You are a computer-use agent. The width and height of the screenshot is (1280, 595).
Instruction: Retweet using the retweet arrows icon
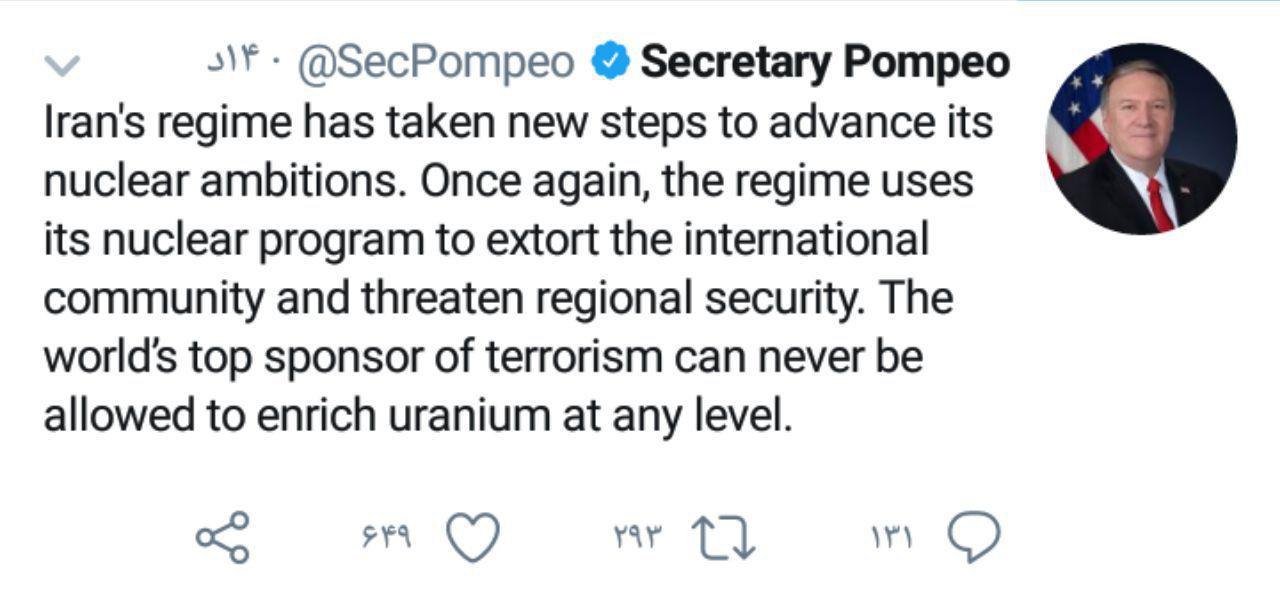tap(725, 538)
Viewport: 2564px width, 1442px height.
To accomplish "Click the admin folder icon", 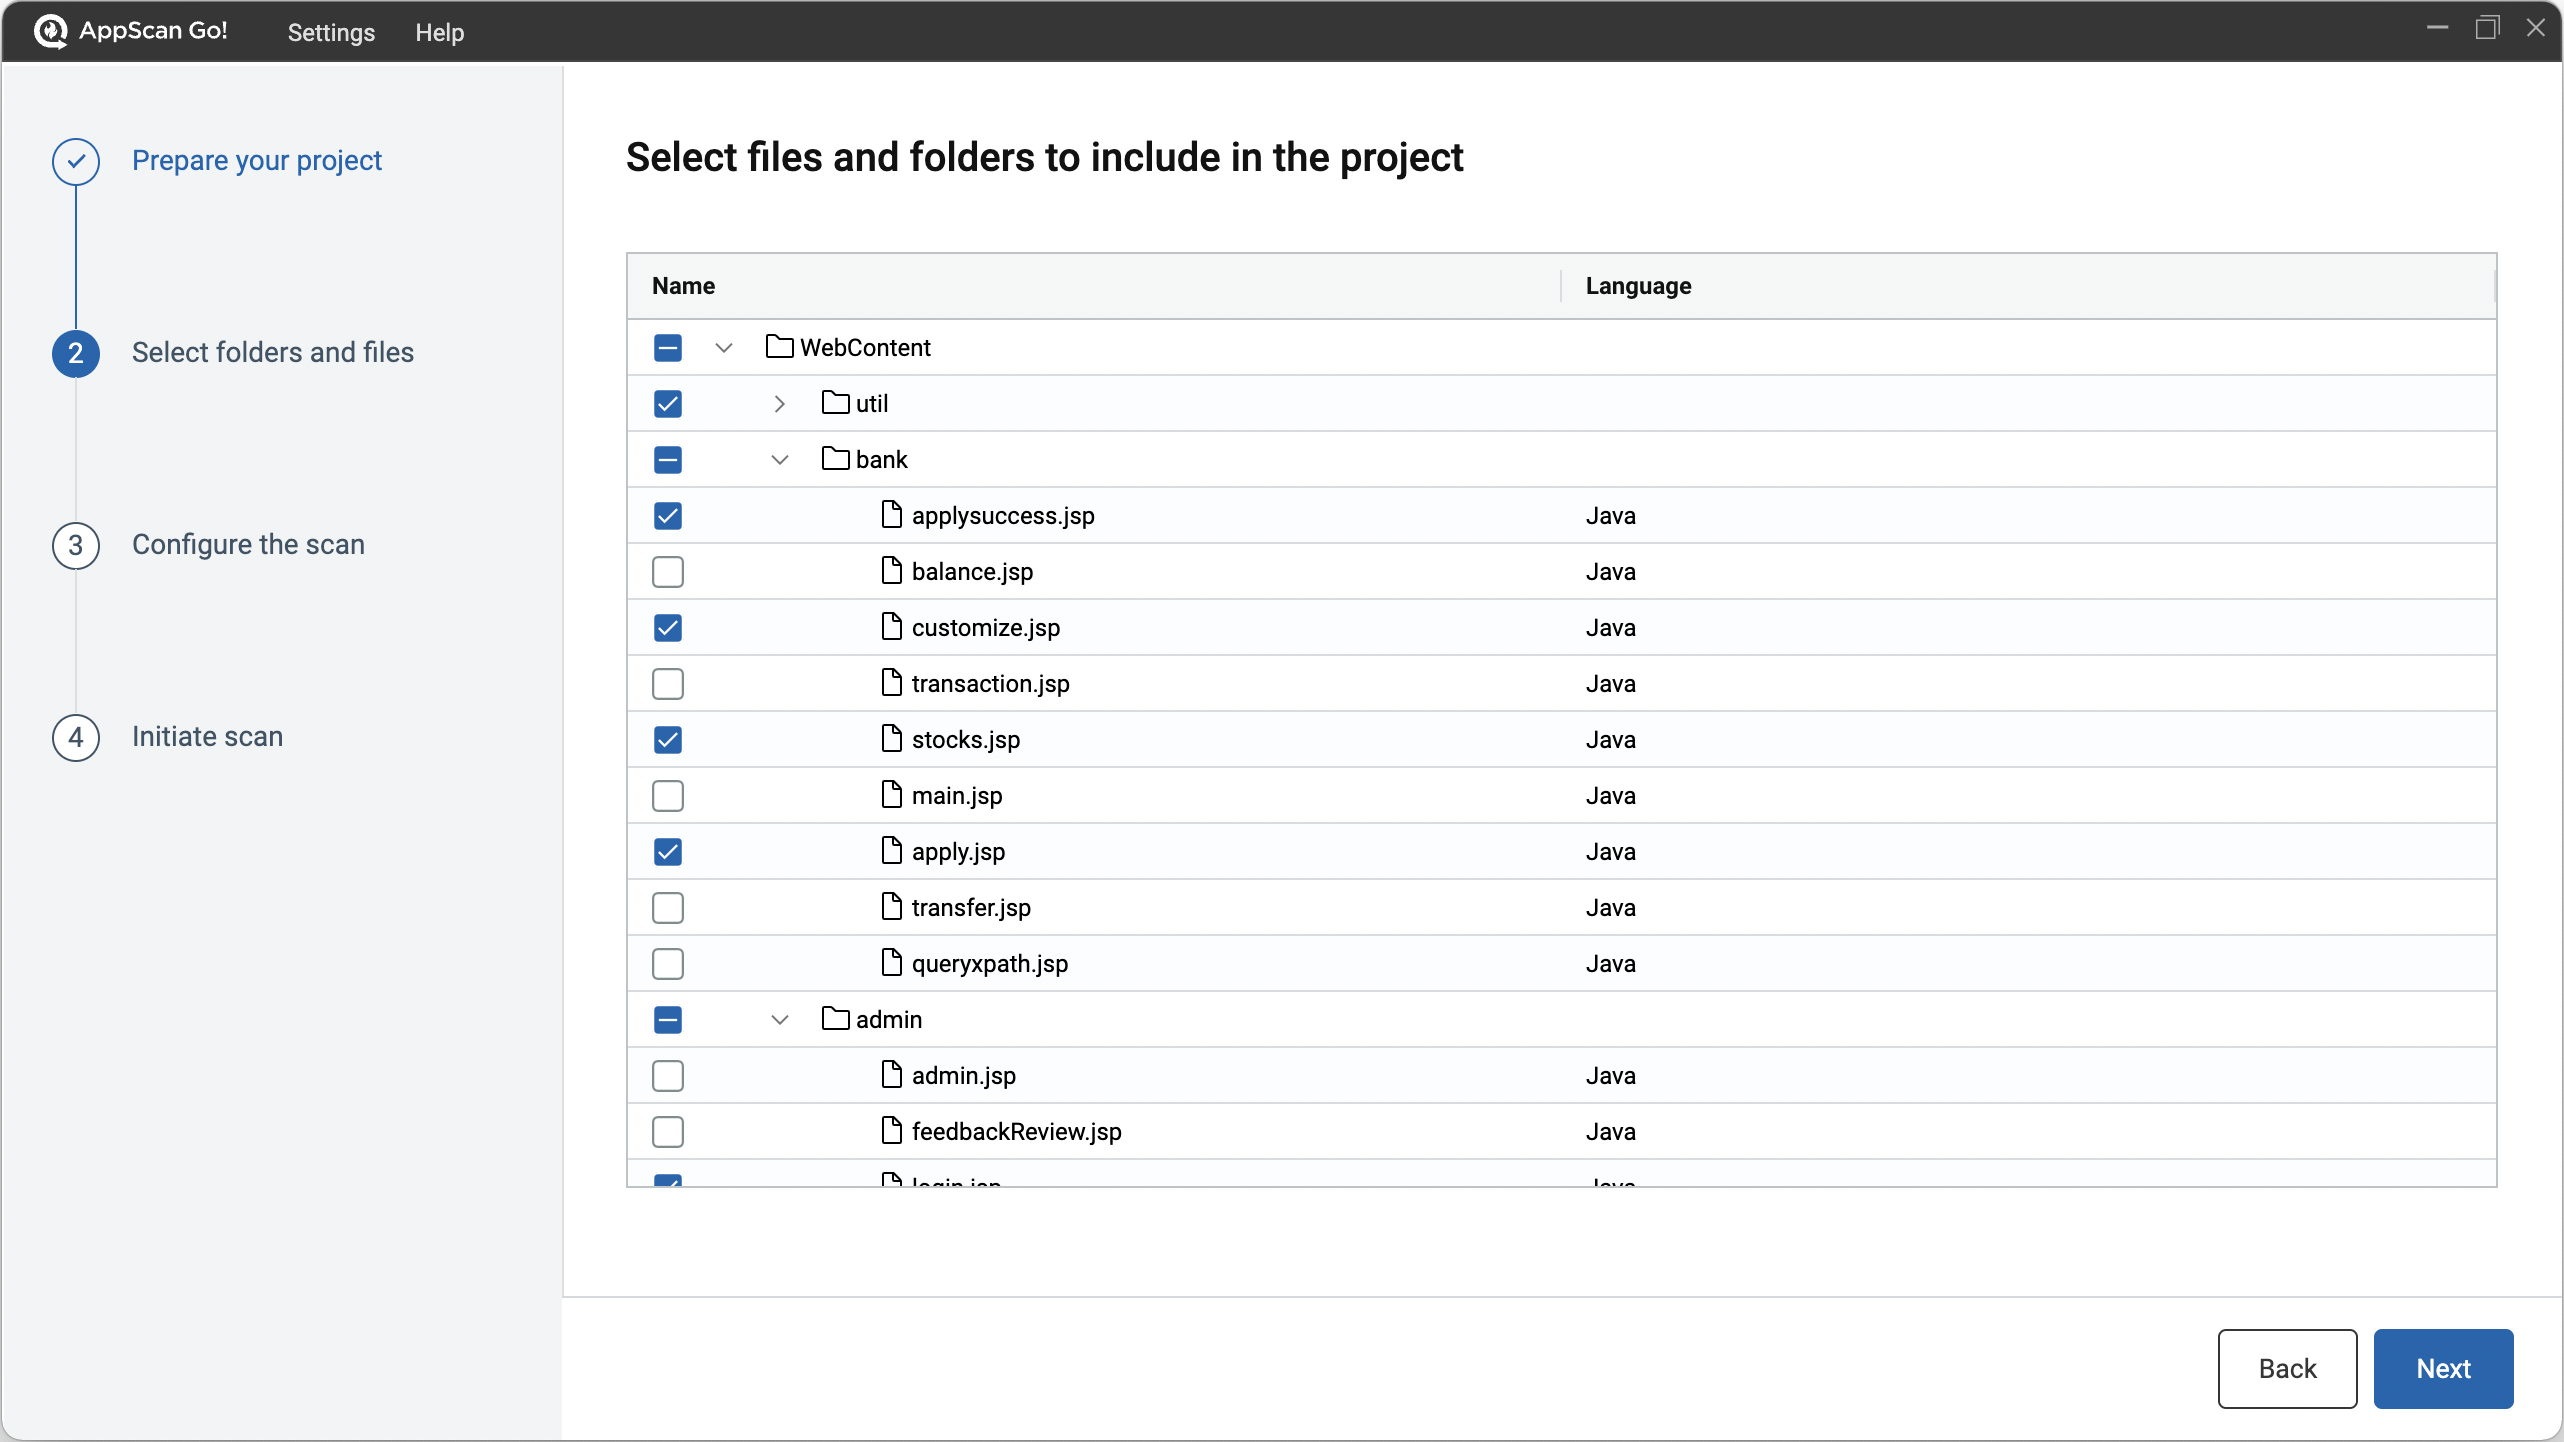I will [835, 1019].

◆ Required work: Please pull out every line of the listing above that contains the string "width", matching case exactly.

◆ Task answer:
You are a computer-use agent. The width and height of the screenshot is (1280, 595).
Viewport: 2564px width, 1442px height.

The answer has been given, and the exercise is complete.